Our tip: If you’re stuck for sources of this stuff, remember that yellow, orange and red fruits and vegetables are always a good choice to keep your Vitamin A levels high.
Vitamin B (B6, B12, Folic acid)
What: Vitamin B is a water-soluble vitamin, necessary for cell division and cell regeneration. The immune system depends on this vitamin to form enough immune cells to ward off illnesses. Ensuring you have a sufficient supply will protect you against most infections that could potentially keep you from the training ground.
Where: Vitamin B6 can be found in whole grain products like oats as well as meat, fish and green vegetables. Folic acid is included in green leafy vegetables, meat, cheese, milk, tomatoes and fruits. And last but not least, B12 can be found also in meat, fish and milk products.

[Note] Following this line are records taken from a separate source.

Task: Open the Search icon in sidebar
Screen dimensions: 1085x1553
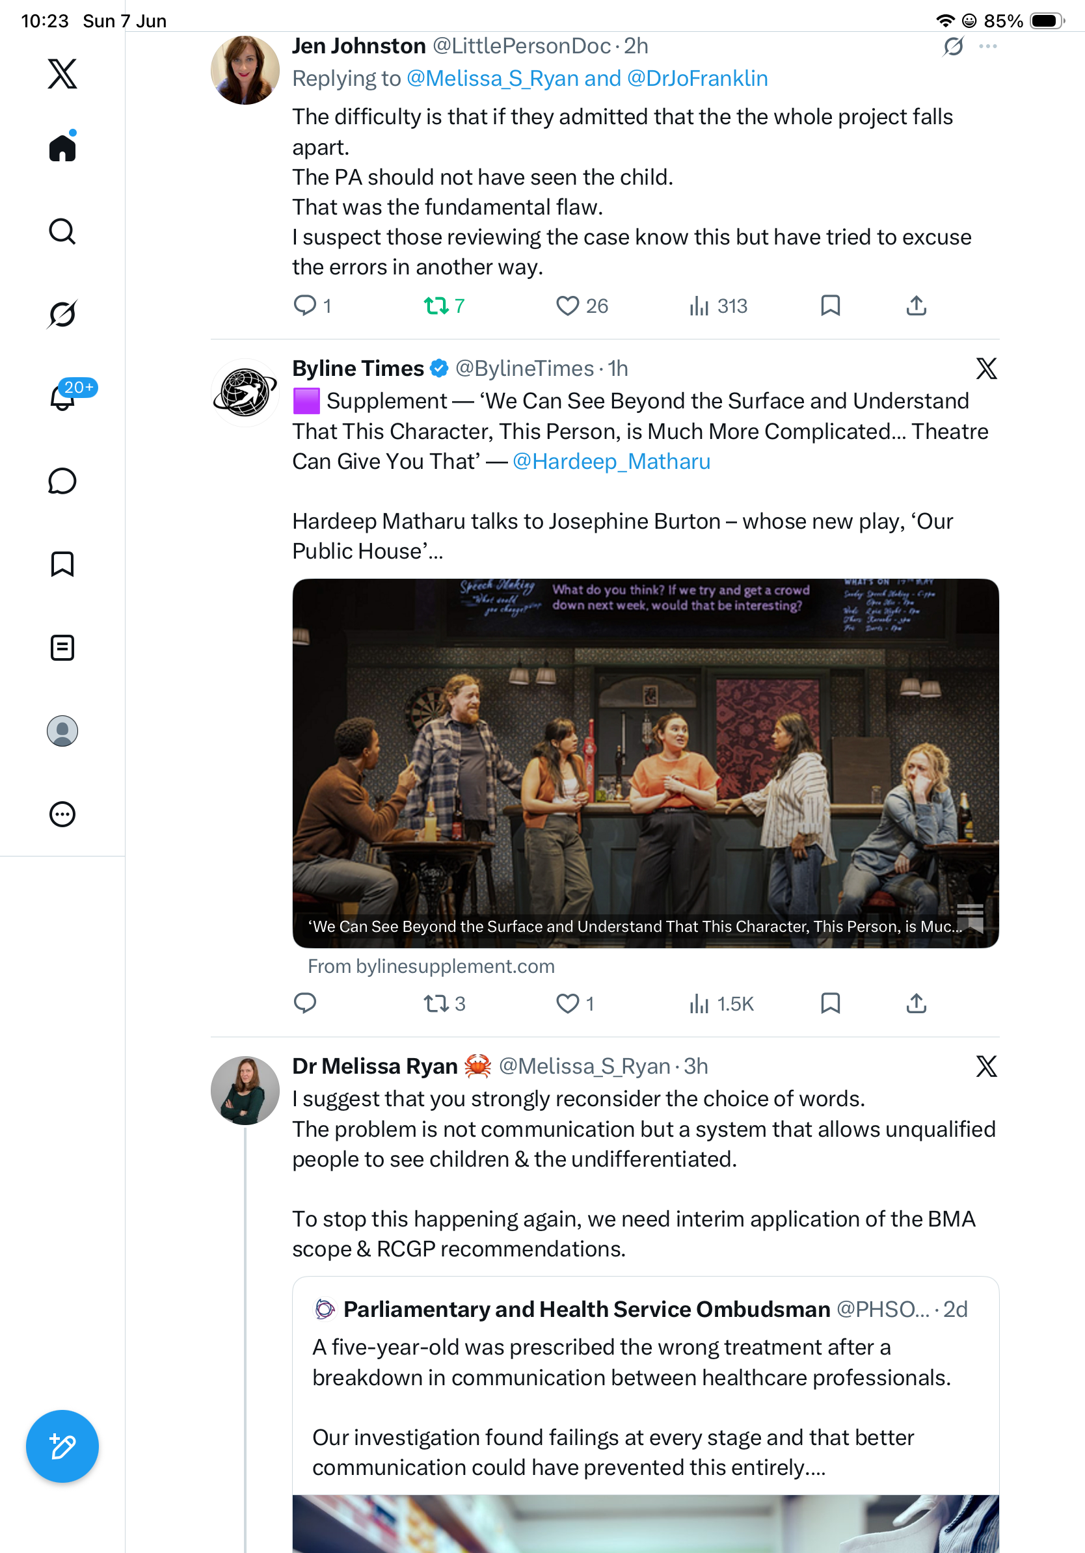Action: click(x=62, y=231)
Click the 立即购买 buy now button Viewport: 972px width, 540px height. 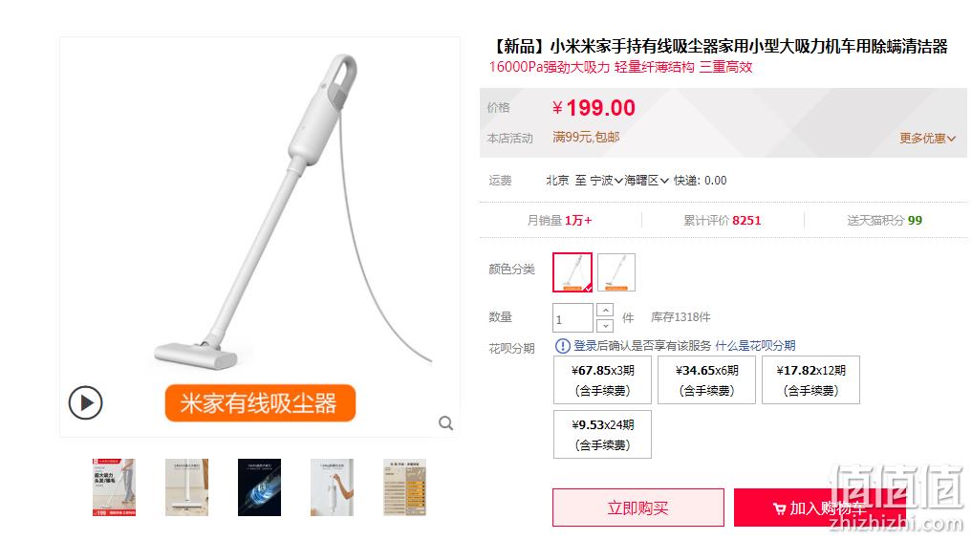click(638, 508)
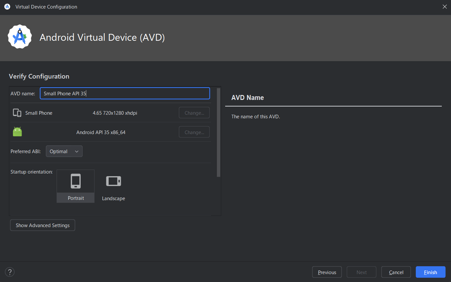
Task: Click the Android robot system image icon
Action: tap(17, 131)
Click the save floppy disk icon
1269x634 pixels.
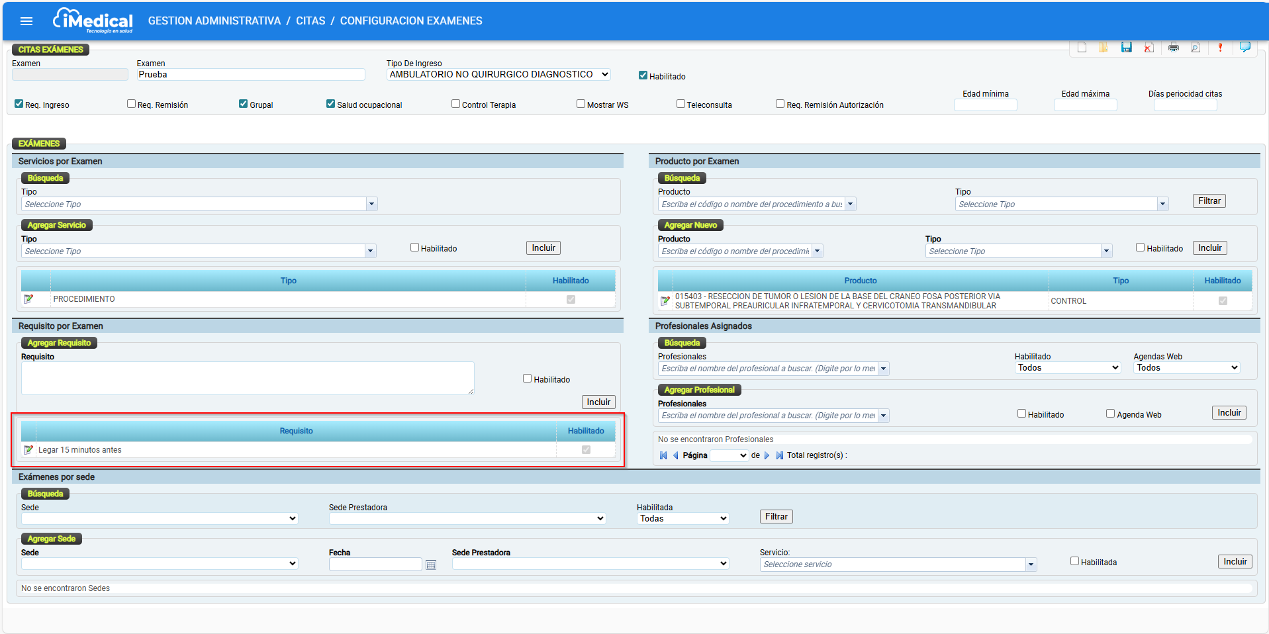(1126, 48)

What: It’s got a name for itself as the wonder weapon against the cold. But is this actually true? We hate to break it to you but the common belief that Vitamin C can magically cure a cold is not fully supported by science. The good news is that it can stave off colds. In order to really benefit from vitamin C you have to consume it regularly – every day – instead of only when you begin to feel a cold coming on. Vitamin C also plays an important role when it comes to the healing process of skin, scar tissue, tendons, ligaments and blood vessels. So if you’ve recently had surgery, vitamin C will help replace connective tissue, heal your wound and get you back on the training ground fighting fit in no time.
Where: Fresh fruits and vegetables like paprika, citrus fruits, broccoli, berries, cabbage and potatoes are all great sources of Vitamin C – total coincidence that they all taste great too?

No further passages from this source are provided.